#### EXERCISE DESCRIPTION
Return, exactly and with nothing added, the line with "Click the search magnifier icon" together with all lines after it through the end of the data below. No pictures belong in the copy.

Segment Start: TASK INPUT

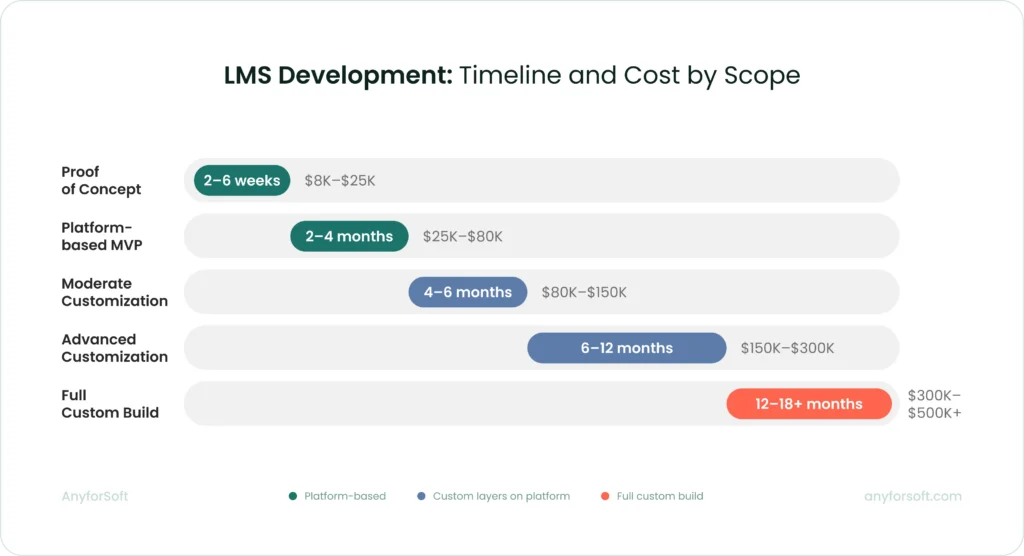The width and height of the screenshot is (1024, 556).
Task: Click the Advanced Customization row label
Action: tap(114, 348)
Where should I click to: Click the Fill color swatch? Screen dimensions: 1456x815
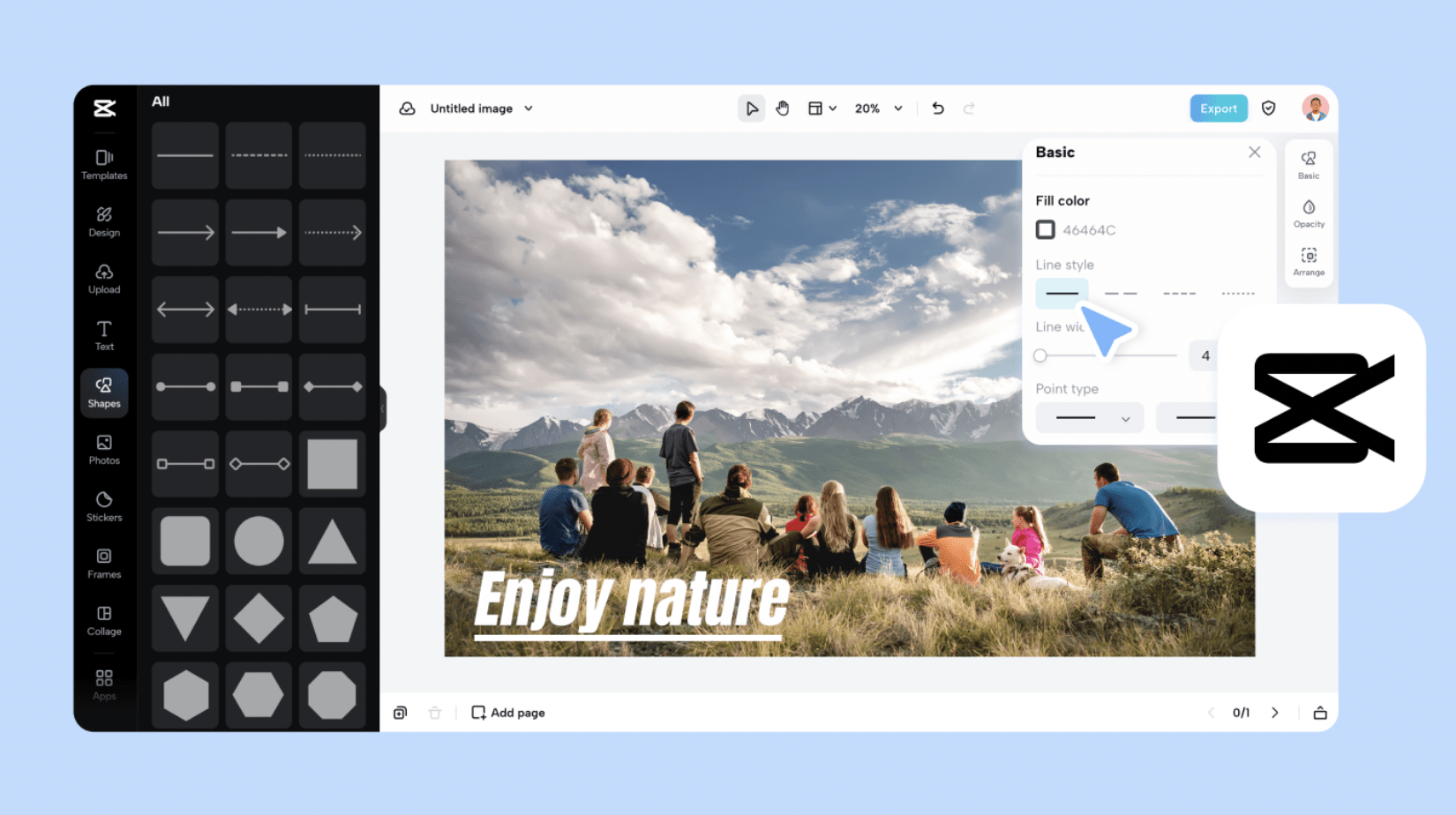[1046, 230]
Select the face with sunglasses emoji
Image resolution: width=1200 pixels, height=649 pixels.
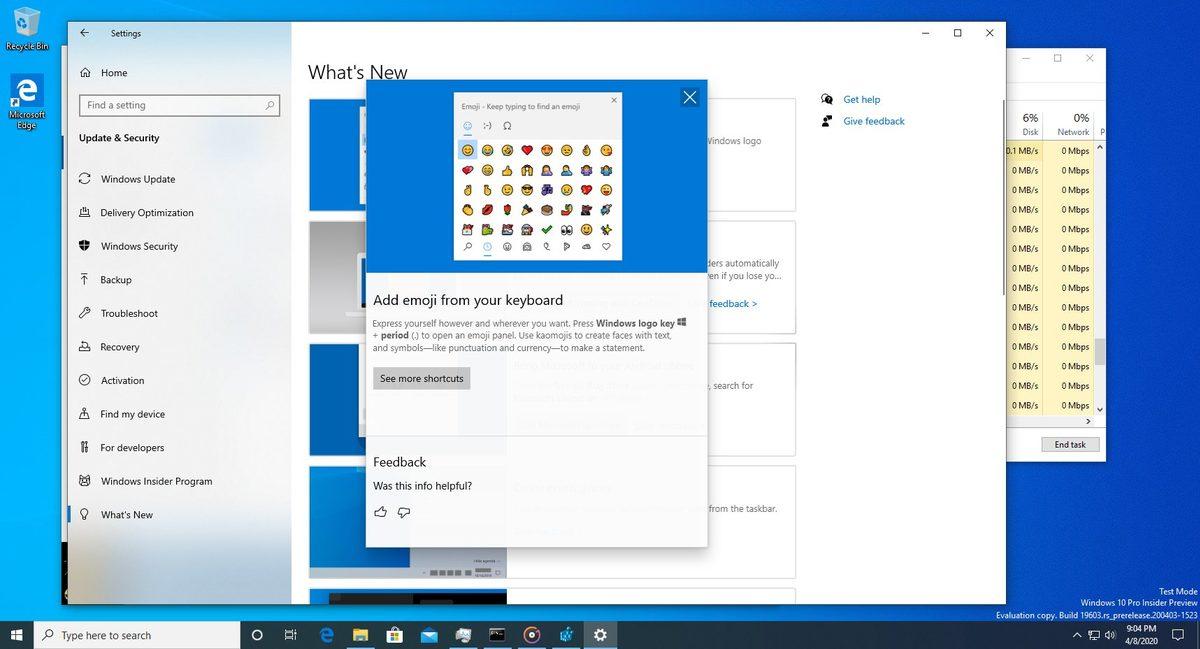526,190
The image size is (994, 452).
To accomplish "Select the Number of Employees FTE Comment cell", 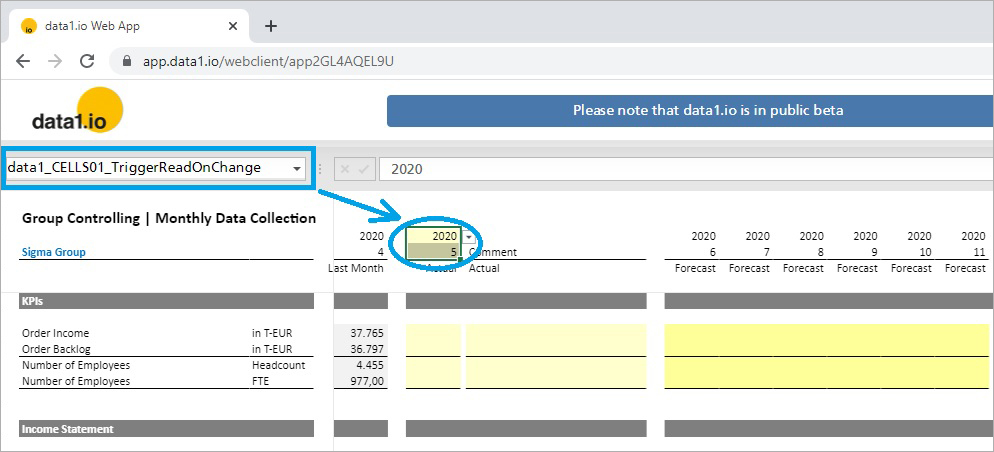I will point(556,381).
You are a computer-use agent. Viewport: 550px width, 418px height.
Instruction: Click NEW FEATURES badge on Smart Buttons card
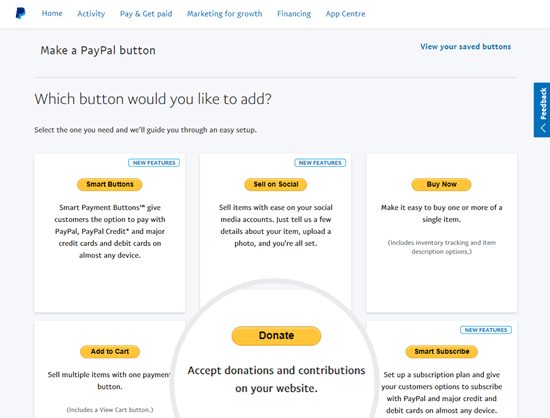[154, 163]
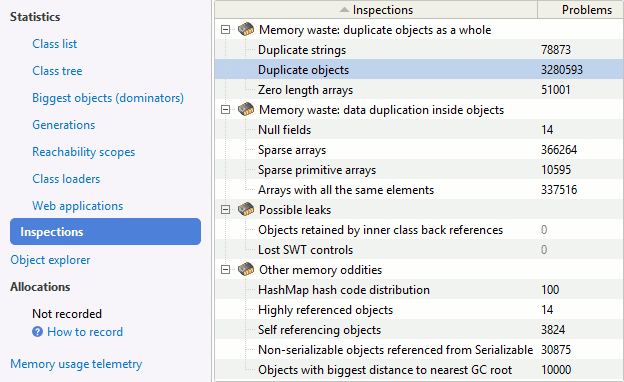Collapse the Other memory oddities group
Image resolution: width=624 pixels, height=382 pixels.
[x=226, y=270]
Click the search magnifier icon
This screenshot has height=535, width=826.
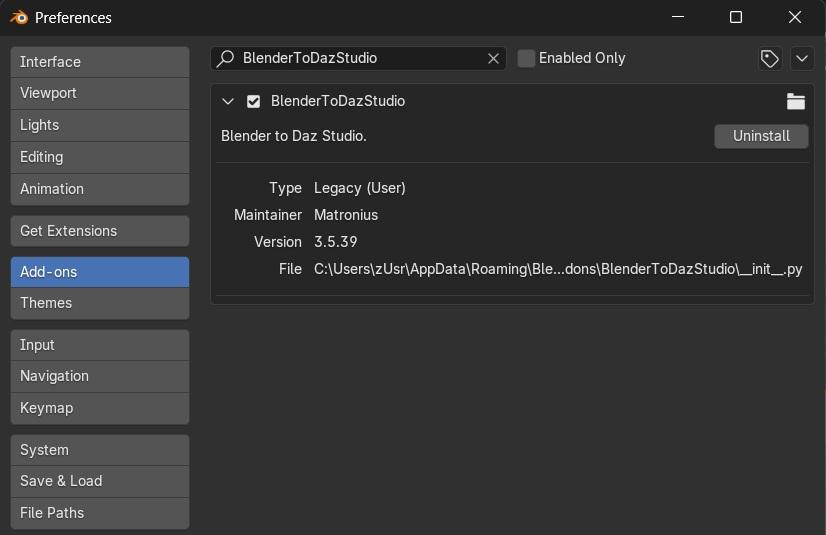(x=227, y=58)
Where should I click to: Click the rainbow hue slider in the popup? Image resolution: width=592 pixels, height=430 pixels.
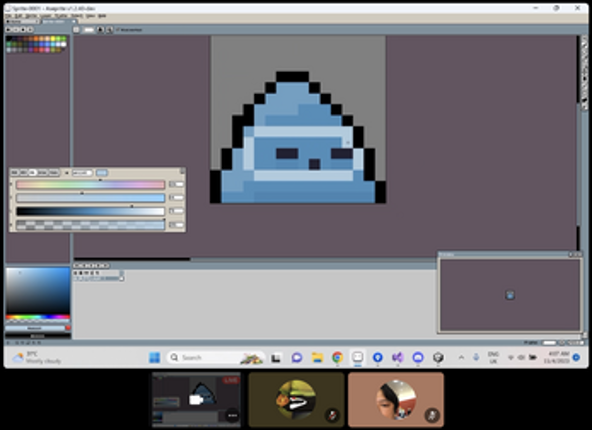coord(90,184)
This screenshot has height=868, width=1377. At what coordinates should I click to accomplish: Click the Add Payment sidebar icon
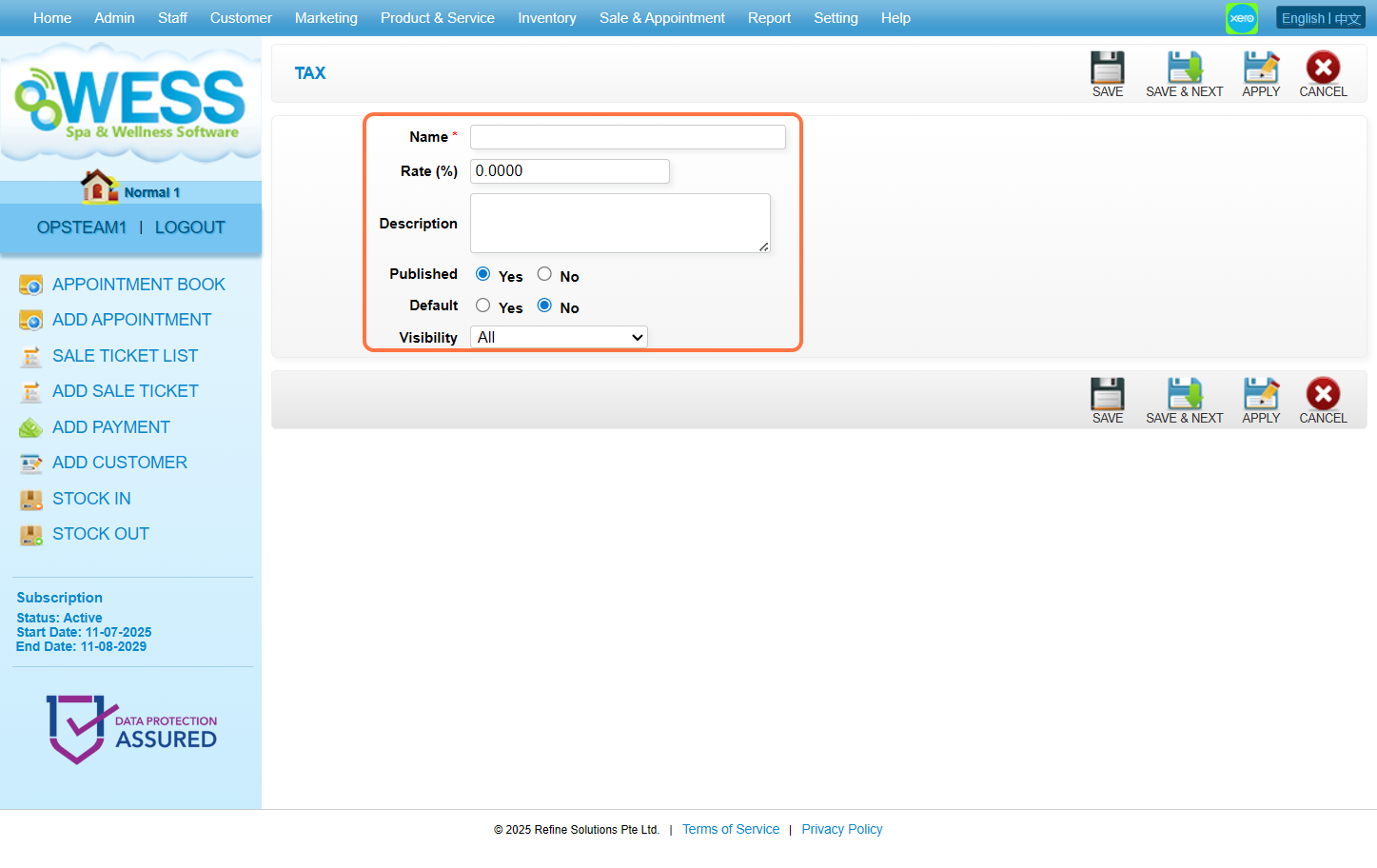(x=31, y=427)
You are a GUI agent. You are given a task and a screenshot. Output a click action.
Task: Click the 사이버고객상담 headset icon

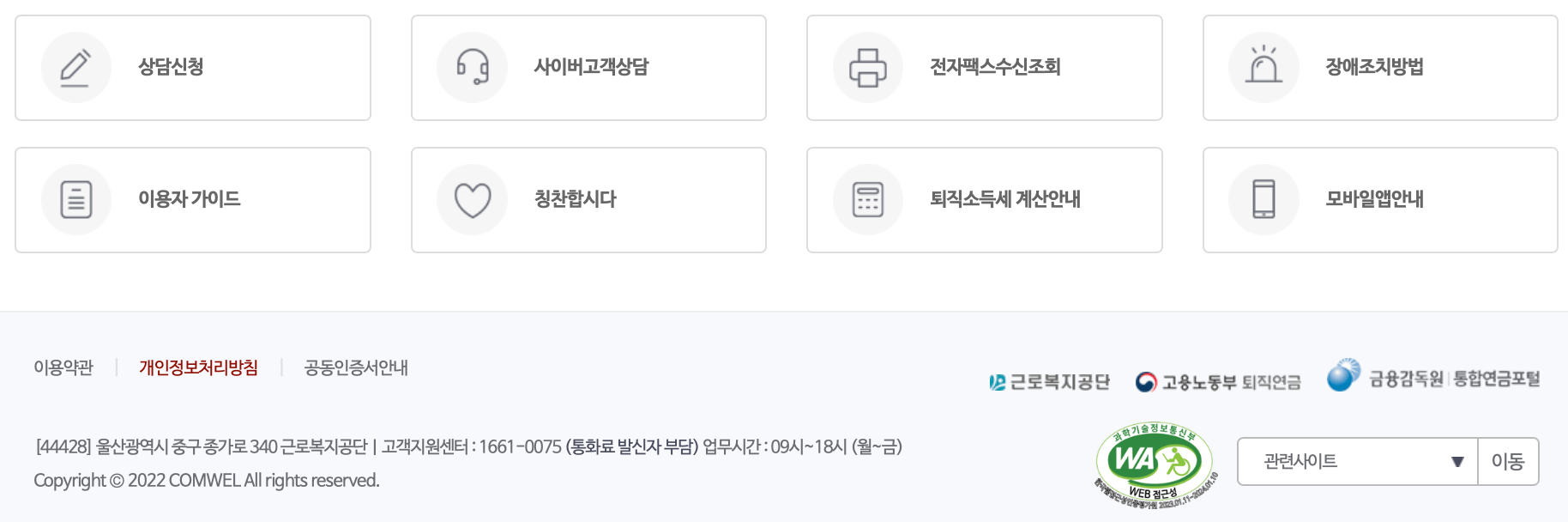point(471,67)
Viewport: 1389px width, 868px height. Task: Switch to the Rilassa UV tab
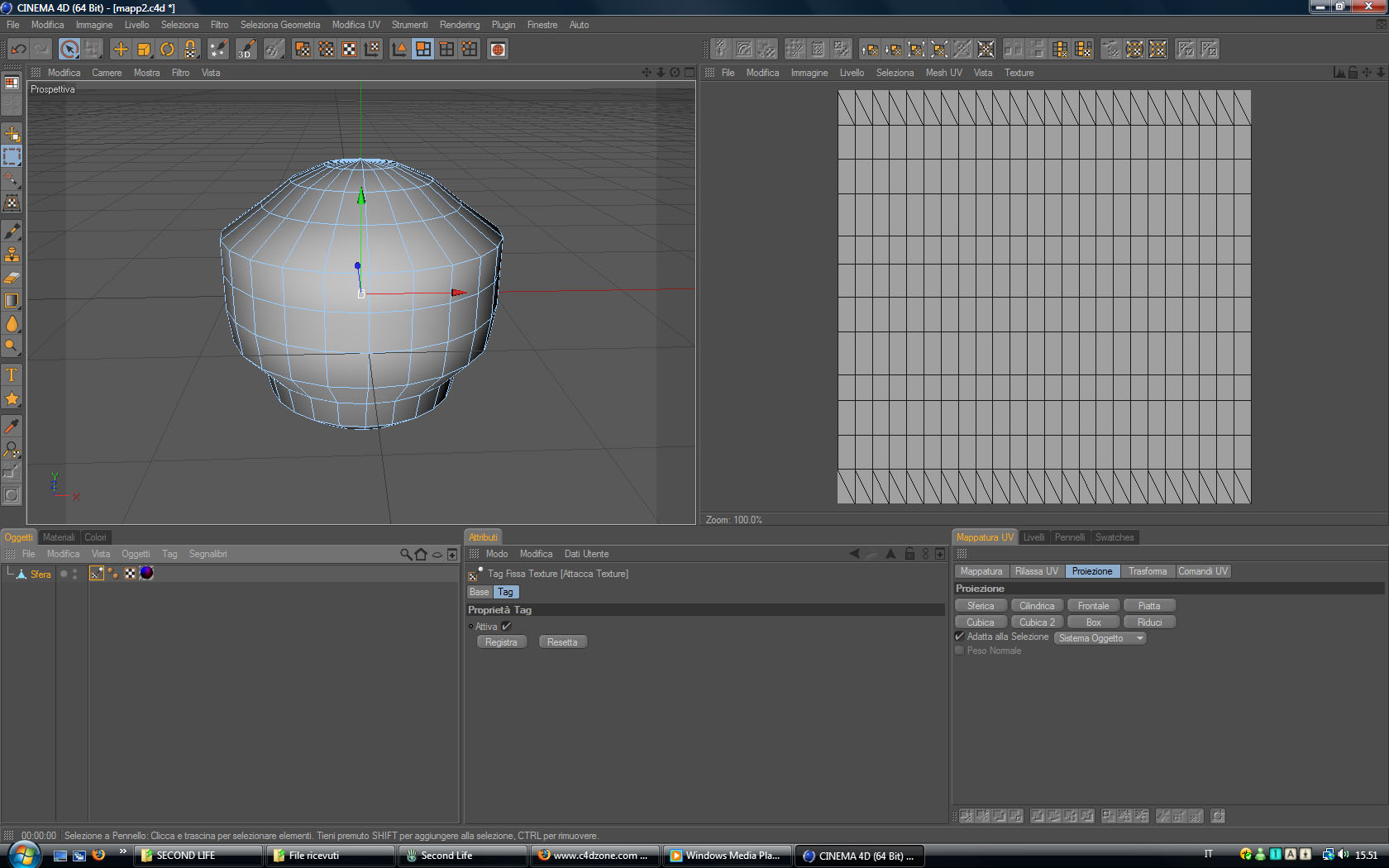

Segment End: TASK INPUT

#### THE COMPLETED TASK
Click the search magnifier icon
This screenshot has height=535, width=826.
(x=227, y=58)
Where should I click to: Click the rainbow hue slider in the popup? Image resolution: width=592 pixels, height=430 pixels.
coord(90,184)
This screenshot has height=868, width=1377. At what coordinates should I click to accomplish: Click the Add Payment sidebar icon
(x=31, y=427)
You are a GUI agent. You are given a task and a screenshot. Output a click action.
Task: Click the 사이버고객상담 headset icon

point(471,67)
Viewport: 1389px width, 868px height. Task: Switch to the Rilassa UV tab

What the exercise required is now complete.